▶ **Tasks to carry out**
(A) In the tidytext and tm comparison, how many documents from the Gutenberg Collection make up the practice data?
(B) Print the part of the tidytext and tm comparison starting at "The default package" and ending at "the gutenbergr package.".
(C) Continue the tidytext and tm comparison, picking up after its last sentence.

▶ **Text block**
-=-=-=-=-

A Comparision of tidytext and tm

Part 1: Data Structures

Sean Warlick

6 minute read

The default package for many working with text and Natural Language Processing in R has been tm. This past fall, a new package tidytext entered the ring and offers new ways to work with text in R. Having done all of my text analysis using the tm package, I thought it was time to take a look at tidytext and compare the two libraries.

We’ll start the comparison by looking at the underlying data structures of the two packages. In a future post we will compare the text cleaning process. Finally, we’ll take a look at how the tm and tidytext can be utilized together

Practice Data

For this comparison, our data set is a sample of 19 documents from the Gutenburg Collection. The Gutenberg collection can be accessed in R using the gutenbergr package.

The data for this example is a data frame with four columns and nineteen rows. Each row represents a document. The text of the document is in the full_text variable. The remaining columns - id, author, and title - provide metadata for the given document.

dim(text_data)
## [1] 19  4
head(text_data)
## # A tibble: 6 x 4
##       id      author
##   <fctr>      <fctr>
## 1   1892 Twain, Mark
## 2   2875 Twain, Mark
## 3   3185 Twain, Mark
## 4   3193 Twain, Mark
## 5   5784 Twain, Mark
## 6   5785 Twain, Mark
## # ... with 2 more variables: title <fctr>, full_text <fctr>

Data Structure

tm

In the tm package, the main type of object is the corpus object. A corpus is a collection of documents, where a document can be a book, website, email or even a sentence. We’ll start our comparison by creating a corpus with our practice data. In this case we will use VectorSource() to create the corpus. We will also assign metadata to the corpus.

-=-=-=-=-

▶ **Supplied information**

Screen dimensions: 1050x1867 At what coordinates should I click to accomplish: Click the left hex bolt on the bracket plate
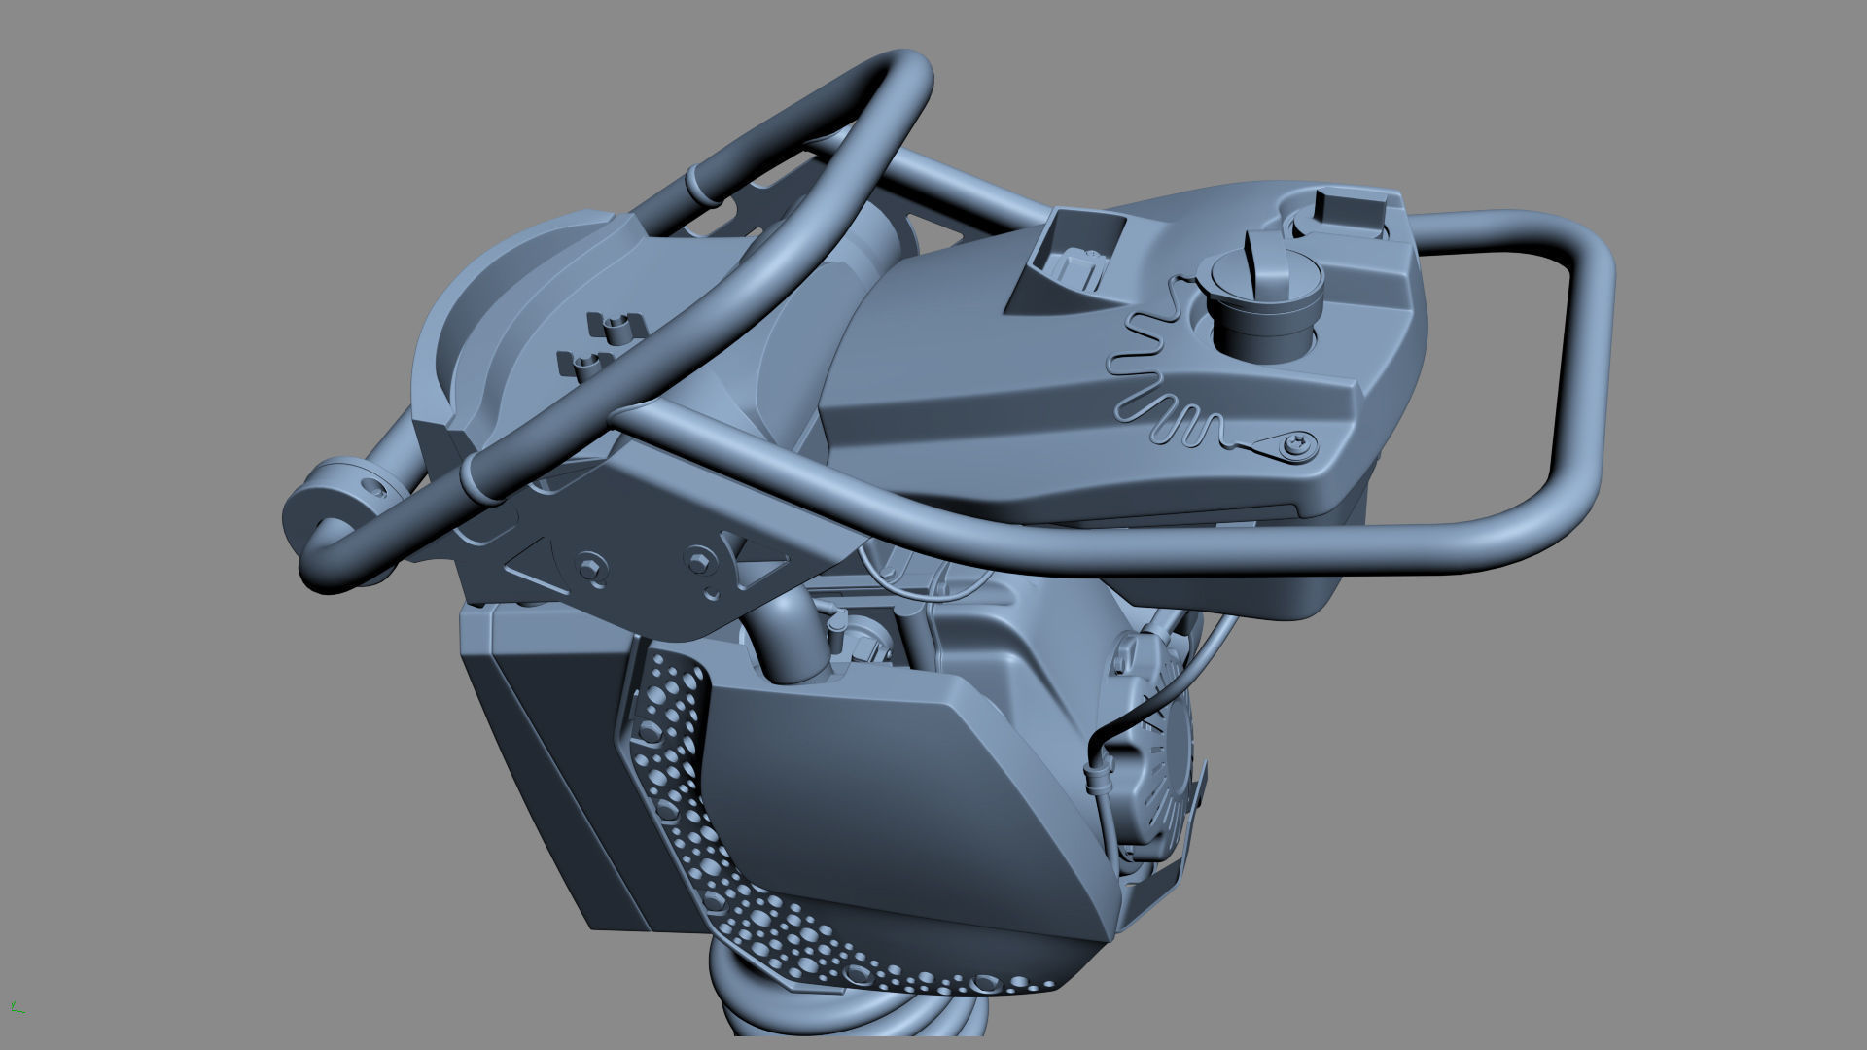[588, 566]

-=-=-=-=-

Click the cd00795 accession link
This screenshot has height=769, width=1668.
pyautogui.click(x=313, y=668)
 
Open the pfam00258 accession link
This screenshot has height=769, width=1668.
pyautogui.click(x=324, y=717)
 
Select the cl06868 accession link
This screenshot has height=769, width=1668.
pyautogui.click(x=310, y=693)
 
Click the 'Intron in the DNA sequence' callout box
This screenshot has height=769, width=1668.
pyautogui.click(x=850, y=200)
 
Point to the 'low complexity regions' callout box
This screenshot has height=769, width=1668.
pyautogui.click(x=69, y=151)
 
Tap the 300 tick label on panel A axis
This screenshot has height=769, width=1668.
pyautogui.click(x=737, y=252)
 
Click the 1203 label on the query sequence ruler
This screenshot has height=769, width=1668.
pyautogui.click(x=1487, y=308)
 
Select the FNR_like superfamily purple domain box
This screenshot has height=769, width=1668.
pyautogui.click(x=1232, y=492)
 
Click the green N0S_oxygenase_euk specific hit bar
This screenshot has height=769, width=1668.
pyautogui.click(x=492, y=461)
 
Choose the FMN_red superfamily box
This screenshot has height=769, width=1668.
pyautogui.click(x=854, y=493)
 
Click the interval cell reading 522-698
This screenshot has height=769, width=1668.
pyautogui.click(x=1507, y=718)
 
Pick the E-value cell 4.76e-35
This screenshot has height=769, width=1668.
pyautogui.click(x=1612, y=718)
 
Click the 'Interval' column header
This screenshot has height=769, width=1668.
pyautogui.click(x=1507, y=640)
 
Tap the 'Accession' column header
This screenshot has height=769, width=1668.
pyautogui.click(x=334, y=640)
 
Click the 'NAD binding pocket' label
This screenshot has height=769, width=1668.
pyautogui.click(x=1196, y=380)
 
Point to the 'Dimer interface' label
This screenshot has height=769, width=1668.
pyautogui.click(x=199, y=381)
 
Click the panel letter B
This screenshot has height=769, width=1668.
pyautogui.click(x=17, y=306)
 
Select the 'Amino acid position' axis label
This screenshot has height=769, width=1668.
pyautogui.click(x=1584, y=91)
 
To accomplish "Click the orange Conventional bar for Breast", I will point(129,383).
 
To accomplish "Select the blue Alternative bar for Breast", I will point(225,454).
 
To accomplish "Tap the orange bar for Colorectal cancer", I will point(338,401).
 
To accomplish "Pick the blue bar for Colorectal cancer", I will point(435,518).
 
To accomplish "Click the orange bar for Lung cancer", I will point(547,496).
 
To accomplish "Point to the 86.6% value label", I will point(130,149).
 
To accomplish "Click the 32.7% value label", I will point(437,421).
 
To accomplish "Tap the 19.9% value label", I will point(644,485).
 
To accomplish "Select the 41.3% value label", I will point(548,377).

-=-=-=-=-

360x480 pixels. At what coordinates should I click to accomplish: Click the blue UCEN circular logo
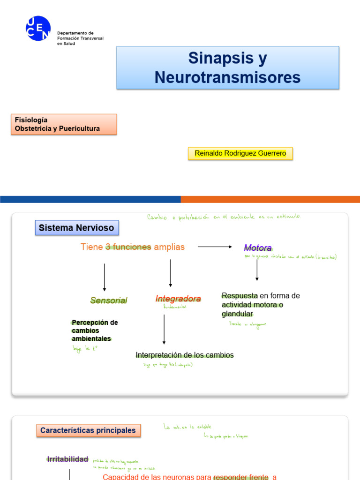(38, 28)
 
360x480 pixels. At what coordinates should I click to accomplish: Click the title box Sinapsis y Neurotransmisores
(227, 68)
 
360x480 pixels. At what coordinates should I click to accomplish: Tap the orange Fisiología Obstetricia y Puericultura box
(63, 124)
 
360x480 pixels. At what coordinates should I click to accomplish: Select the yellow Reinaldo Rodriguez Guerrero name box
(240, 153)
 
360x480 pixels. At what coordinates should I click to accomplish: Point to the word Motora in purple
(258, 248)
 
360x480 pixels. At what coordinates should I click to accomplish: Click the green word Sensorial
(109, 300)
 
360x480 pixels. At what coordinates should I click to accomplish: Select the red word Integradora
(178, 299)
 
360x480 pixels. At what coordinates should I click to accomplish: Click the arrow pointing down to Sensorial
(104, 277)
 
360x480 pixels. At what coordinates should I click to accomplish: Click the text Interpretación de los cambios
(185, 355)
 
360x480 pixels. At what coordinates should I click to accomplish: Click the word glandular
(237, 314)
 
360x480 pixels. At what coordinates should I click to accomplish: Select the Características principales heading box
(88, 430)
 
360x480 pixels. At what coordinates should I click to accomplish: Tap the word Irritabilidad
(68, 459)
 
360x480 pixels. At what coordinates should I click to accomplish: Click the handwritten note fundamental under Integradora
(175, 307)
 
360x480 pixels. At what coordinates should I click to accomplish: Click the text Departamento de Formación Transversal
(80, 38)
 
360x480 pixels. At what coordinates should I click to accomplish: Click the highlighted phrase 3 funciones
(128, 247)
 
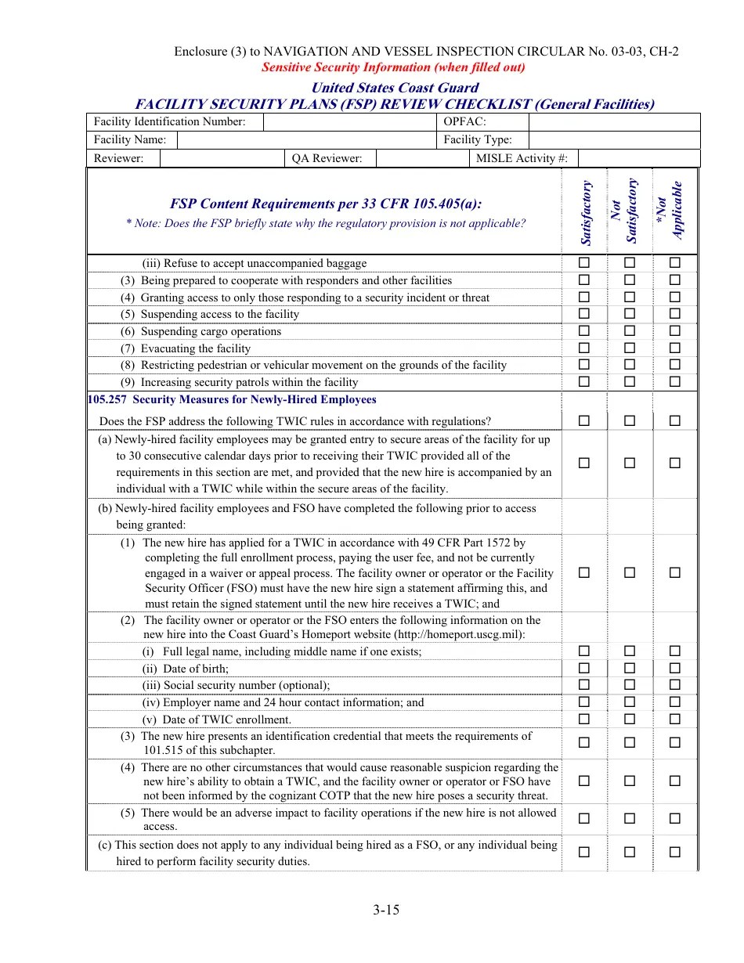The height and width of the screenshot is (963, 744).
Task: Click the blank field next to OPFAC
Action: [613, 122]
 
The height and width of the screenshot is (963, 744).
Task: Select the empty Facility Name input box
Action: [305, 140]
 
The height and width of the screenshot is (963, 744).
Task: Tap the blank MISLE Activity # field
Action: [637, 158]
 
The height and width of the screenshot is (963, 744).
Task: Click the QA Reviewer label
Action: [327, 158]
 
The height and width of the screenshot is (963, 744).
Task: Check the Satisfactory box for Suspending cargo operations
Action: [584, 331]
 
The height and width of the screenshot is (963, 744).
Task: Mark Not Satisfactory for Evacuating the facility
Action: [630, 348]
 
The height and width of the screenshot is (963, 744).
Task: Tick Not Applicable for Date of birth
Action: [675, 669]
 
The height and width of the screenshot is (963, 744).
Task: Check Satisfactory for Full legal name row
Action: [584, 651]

-=-=-=-=-

▶ **Results**
(A) 19 documents.

(B)
The default package for many working with text and Natural Language Processing in R has been tm. This past fall, a new package tidytext entered the ring and offers new ways to work with text in R. Having done all of my text analysis using the tm package, I thought it was time to take a look at tidytext and compare the two libraries.

We’ll start the comparison by looking at the underlying data structures of the two packages. In a future post we will compare the text cleaning process. Finally, we’ll take a look at how the tm and tidytext can be utilized together

Practice Data

For this comparison, our data set is a sample of 19 documents from the Gutenburg Collection. The Gutenberg collection can be accessed in R using the gutenbergr package.

(C)
# Create A Corpus
corpus <- VCorpus(VectorSource(text_data$full_text))

# Assign Metadata
meta(corpus, type = 'indexed', 'tag' = 'author') <- text_data$author
meta(corpus, type = 'indexed', 'tag' = 'title') <- text_data$title

# Explore The Corpus
corpus
## <<VCorpus>>
## Metadata:  corpus specific: 0, document level (indexed): 2
## Content:  documents: 19

If we look at the structure of the corpus, we see that the corpus is really just a list. Each item in the list is a document and each document is a list of two items. The first item in the document is the contents. The second is the metadata for the given document.

Given that we are working with a list, we can access the elements by position or name. While we can use functions like lapply() to manipulate the corpus, tm contains functions specific to the type of manipulation associated with text mining.

# Examine Data Structure of Corpus and Document in the corpus
str(corpus[1:2])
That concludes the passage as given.